# [To do]
Report all lines from the entries below in which "size" appears.

Records drawn from a dataset:
▬▬▬

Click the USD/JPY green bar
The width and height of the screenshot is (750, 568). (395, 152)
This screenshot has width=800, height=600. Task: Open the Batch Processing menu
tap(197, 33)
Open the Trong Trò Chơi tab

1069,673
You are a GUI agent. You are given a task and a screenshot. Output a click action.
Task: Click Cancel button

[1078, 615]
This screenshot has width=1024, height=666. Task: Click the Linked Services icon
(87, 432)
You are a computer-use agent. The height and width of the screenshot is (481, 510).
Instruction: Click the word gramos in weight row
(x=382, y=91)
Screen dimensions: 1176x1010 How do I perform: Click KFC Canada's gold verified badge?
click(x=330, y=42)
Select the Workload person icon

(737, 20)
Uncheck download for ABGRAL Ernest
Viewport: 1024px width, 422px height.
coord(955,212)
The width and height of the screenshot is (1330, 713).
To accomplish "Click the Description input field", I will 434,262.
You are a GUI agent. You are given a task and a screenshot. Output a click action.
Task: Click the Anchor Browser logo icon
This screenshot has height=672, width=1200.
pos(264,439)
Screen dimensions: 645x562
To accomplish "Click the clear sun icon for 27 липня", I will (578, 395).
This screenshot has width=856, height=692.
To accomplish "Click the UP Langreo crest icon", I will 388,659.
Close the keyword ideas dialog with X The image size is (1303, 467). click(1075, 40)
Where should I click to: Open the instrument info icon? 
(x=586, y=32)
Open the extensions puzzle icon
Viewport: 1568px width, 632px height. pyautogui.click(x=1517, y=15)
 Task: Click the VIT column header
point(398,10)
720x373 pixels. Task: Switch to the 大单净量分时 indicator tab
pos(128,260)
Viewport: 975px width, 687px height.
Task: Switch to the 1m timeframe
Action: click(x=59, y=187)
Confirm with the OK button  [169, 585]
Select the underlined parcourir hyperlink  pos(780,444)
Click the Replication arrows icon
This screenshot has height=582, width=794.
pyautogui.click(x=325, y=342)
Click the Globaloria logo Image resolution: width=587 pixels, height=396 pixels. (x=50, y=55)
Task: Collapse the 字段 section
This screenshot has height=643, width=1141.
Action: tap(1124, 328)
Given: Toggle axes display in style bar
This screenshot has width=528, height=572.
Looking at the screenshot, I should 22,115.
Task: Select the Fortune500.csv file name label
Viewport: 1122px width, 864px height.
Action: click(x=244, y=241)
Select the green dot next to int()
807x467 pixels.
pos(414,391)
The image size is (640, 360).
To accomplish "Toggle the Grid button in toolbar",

▬▬▬

# [Exercise response]
Close the keyword ideas dialog with X The image size is (1303, 467). click(1075, 40)
The image size is (640, 360).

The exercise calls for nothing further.